Your assignment =>
This exercise calls for the line with "Task: Switch to essay.pdf(Encrypted)", the line with "Task: Open the second news article title", and all lines between them in the material below, output exactly and with no other lines.

Provided records =>
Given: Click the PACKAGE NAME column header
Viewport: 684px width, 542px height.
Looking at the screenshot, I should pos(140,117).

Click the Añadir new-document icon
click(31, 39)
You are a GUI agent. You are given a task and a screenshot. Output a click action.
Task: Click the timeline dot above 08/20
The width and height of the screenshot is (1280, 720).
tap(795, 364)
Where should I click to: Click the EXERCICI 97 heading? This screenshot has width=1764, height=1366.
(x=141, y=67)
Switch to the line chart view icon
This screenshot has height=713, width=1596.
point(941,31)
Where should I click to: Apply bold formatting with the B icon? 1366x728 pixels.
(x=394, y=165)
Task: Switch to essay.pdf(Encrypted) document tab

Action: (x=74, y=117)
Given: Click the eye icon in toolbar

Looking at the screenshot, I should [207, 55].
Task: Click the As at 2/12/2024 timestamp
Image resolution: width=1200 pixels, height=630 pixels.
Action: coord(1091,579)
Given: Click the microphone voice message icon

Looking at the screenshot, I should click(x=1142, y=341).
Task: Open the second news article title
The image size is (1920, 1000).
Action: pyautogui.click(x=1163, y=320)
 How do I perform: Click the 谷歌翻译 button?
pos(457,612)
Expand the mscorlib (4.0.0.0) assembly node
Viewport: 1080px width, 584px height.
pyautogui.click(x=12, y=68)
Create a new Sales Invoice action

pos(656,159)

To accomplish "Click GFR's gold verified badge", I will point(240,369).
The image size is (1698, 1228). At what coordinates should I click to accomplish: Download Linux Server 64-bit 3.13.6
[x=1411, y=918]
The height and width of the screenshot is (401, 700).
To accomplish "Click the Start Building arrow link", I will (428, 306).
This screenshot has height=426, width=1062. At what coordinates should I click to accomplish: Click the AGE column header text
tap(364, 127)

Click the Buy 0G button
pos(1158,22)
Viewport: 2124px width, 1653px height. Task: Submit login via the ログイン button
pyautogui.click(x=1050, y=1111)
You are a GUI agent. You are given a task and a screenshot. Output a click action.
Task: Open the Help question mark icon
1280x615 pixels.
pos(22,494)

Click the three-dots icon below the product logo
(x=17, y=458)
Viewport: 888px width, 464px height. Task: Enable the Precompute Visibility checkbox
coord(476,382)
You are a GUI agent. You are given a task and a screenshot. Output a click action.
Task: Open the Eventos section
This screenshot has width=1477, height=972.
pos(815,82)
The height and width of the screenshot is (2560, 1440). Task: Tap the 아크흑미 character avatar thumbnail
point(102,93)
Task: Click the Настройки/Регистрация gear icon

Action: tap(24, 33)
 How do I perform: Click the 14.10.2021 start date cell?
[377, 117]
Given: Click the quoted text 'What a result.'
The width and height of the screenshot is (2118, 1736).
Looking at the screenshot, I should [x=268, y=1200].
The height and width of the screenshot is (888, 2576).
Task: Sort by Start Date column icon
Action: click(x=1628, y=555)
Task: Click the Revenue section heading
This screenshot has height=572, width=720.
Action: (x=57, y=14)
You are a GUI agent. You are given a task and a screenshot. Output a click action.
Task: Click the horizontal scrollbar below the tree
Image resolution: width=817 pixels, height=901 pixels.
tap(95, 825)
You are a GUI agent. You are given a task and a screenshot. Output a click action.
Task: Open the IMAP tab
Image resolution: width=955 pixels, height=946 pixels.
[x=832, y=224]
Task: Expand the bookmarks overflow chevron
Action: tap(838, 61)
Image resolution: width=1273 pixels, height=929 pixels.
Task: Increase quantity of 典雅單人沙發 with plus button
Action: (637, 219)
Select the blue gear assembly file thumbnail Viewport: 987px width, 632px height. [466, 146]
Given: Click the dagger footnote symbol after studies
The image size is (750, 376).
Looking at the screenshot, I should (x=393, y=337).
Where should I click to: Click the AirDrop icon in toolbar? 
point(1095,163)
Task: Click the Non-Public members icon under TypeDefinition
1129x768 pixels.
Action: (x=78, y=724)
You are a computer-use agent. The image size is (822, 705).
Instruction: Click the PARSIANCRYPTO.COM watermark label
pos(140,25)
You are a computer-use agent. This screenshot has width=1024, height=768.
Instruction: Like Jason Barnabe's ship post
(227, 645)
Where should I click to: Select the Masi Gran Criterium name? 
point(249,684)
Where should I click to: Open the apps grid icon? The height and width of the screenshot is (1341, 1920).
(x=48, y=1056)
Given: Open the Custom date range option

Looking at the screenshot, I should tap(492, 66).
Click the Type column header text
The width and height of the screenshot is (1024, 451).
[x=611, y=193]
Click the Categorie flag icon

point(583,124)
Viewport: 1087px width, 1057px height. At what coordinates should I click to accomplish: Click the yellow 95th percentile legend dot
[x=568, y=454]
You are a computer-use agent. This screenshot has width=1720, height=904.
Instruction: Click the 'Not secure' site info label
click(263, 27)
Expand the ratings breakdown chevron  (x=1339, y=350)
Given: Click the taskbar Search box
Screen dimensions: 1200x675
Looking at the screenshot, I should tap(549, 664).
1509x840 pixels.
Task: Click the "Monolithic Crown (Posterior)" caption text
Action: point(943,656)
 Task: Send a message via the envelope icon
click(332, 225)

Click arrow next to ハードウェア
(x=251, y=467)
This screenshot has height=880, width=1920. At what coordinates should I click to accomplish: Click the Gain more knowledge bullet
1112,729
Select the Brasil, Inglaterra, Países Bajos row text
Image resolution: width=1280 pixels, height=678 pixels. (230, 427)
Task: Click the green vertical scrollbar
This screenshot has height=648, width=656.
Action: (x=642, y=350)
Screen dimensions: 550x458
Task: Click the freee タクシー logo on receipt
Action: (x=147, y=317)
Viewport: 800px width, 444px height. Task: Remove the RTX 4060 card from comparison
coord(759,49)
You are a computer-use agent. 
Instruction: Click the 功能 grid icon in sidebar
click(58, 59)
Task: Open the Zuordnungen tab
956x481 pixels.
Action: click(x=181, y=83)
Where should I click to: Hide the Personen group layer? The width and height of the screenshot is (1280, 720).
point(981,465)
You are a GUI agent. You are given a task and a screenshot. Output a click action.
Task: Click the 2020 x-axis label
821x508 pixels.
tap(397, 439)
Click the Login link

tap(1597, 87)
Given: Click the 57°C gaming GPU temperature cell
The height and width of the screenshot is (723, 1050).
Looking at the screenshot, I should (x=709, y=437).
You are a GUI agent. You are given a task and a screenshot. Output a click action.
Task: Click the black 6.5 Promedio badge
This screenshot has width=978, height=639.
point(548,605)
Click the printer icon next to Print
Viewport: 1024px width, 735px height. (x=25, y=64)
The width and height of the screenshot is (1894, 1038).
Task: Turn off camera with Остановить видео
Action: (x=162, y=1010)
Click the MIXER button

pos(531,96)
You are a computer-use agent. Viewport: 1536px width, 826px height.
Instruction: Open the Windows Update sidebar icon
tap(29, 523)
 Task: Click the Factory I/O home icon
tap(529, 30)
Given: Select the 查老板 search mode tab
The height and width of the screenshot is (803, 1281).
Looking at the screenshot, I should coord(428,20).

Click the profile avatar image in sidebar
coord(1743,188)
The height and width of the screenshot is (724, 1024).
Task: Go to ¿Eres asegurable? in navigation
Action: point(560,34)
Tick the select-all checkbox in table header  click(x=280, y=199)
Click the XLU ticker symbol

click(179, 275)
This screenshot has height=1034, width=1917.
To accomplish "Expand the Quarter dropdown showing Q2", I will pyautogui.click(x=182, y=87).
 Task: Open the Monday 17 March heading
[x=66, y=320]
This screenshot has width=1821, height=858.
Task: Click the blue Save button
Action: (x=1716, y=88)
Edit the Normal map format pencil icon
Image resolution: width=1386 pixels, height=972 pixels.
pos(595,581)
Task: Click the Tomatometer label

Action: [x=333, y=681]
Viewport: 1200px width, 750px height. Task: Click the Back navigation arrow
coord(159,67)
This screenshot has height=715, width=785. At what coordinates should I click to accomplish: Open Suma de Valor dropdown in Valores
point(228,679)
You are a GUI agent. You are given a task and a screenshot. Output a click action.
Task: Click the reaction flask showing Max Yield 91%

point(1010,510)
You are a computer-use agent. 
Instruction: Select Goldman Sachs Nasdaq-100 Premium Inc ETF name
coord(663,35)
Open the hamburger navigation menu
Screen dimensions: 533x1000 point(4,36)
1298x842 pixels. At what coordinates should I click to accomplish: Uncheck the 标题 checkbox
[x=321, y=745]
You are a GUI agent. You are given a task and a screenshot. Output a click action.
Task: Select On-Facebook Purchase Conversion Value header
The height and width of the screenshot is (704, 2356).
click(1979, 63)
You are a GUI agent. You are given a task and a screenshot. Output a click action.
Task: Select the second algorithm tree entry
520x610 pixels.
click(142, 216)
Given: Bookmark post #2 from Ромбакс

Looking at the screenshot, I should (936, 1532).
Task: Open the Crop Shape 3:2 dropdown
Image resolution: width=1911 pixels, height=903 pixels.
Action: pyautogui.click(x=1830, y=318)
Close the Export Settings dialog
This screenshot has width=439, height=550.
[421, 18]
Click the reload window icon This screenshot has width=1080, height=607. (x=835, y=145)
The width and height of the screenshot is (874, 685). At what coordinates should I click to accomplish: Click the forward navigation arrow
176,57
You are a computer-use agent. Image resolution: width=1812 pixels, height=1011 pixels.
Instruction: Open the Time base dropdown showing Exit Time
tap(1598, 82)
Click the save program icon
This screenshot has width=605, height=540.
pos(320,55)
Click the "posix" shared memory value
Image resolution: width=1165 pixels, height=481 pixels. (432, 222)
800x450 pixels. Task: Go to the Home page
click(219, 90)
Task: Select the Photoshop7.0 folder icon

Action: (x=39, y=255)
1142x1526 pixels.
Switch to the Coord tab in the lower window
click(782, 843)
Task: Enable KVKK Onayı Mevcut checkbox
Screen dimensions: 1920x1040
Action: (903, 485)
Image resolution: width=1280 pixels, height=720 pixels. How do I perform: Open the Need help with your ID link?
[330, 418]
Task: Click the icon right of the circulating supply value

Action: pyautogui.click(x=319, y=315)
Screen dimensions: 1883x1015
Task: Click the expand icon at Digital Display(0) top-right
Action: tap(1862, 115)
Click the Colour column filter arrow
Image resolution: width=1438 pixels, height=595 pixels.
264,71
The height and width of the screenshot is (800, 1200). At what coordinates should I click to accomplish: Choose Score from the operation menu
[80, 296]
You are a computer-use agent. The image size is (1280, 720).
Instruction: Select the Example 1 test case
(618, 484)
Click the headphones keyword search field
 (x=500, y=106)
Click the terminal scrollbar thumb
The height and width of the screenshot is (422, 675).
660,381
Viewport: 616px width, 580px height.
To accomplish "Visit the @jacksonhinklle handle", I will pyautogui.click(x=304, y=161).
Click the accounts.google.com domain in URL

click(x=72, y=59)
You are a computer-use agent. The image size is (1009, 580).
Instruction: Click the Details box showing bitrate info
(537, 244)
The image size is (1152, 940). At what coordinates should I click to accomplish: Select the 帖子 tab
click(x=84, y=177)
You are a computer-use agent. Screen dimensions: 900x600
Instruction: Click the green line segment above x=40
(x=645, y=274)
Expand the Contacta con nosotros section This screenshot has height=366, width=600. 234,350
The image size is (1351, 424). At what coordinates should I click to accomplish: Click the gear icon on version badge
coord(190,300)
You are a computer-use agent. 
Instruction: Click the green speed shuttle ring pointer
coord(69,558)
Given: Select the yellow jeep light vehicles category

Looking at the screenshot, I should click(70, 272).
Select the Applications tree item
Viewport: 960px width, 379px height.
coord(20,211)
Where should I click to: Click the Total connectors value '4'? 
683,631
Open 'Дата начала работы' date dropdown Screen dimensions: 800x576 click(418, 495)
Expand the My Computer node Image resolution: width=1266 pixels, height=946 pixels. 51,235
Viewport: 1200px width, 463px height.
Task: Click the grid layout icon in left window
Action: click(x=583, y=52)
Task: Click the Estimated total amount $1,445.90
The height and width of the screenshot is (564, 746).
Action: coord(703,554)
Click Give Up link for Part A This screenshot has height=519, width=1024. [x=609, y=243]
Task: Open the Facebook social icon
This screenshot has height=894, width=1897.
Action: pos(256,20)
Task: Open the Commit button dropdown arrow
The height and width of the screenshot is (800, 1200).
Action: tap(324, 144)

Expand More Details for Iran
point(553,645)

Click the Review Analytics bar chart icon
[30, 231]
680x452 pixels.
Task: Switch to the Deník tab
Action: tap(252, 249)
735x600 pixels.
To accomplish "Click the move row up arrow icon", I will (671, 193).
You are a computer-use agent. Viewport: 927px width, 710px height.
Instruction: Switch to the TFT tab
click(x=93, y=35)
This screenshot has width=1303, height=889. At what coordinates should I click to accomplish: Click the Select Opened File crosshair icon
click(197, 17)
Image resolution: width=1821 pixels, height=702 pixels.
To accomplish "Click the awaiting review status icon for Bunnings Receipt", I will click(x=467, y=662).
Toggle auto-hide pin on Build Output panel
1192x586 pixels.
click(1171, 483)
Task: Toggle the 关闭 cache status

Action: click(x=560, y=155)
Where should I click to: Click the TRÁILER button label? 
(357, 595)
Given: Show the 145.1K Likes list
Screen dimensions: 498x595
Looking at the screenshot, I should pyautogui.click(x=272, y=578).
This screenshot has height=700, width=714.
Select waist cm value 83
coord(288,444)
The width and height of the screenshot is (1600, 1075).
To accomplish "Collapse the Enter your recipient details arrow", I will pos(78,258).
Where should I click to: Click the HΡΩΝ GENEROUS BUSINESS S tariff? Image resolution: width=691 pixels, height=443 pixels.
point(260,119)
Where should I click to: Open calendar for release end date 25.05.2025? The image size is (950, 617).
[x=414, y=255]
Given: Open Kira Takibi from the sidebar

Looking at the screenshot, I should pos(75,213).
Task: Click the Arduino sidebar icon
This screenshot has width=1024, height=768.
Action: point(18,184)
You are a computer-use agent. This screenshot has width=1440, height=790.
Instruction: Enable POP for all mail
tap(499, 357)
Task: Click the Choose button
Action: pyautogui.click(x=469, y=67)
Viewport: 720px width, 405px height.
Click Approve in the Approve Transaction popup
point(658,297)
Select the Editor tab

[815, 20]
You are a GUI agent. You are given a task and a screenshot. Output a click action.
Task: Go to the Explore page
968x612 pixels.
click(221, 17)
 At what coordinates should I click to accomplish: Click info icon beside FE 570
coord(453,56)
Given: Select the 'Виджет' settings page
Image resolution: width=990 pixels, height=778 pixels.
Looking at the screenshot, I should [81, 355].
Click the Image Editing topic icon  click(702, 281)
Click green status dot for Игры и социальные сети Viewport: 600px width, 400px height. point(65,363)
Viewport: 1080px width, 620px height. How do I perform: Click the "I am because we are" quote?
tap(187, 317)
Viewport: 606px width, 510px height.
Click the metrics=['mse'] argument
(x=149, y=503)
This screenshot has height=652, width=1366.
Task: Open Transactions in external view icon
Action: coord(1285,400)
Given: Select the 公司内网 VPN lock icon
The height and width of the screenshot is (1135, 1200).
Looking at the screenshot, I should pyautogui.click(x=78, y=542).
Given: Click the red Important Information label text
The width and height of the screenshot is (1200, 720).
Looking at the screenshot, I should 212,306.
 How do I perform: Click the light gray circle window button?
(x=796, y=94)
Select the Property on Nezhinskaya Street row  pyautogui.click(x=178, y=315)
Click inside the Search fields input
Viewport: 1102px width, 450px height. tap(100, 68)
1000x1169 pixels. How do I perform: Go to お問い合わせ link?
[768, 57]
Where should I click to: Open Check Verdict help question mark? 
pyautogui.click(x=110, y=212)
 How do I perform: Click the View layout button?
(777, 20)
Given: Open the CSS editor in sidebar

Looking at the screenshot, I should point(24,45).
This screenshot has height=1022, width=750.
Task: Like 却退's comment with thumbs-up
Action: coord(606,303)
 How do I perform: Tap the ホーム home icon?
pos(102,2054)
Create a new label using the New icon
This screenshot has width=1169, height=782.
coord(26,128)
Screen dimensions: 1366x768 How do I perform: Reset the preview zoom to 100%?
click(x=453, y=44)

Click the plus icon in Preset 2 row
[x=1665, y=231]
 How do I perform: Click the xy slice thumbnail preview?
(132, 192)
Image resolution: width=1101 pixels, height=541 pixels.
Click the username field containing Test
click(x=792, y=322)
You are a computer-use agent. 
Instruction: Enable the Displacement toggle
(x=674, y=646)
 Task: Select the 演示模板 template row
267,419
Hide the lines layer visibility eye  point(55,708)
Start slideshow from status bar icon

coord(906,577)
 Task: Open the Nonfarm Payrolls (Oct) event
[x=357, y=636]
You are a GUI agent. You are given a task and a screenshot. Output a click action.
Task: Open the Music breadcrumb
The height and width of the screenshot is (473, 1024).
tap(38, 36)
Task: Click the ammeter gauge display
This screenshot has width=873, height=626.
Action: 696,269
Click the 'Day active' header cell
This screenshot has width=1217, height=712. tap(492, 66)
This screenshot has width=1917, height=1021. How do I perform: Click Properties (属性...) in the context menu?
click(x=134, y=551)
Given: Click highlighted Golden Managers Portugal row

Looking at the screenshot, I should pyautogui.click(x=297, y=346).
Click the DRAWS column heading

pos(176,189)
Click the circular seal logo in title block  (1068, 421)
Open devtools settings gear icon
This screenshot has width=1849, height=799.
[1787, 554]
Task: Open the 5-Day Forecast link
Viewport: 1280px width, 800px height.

Answer section =>
Task: Switch to essay.pdf(Encrypted) document tab

Action: (x=74, y=117)
Given: Click the eye icon in toolbar

Looking at the screenshot, I should [207, 55].
Task: Click the As at 2/12/2024 timestamp
Image resolution: width=1200 pixels, height=630 pixels.
Action: coord(1091,579)
Given: Click the microphone voice message icon

Looking at the screenshot, I should click(x=1142, y=341).
Task: Open the second news article title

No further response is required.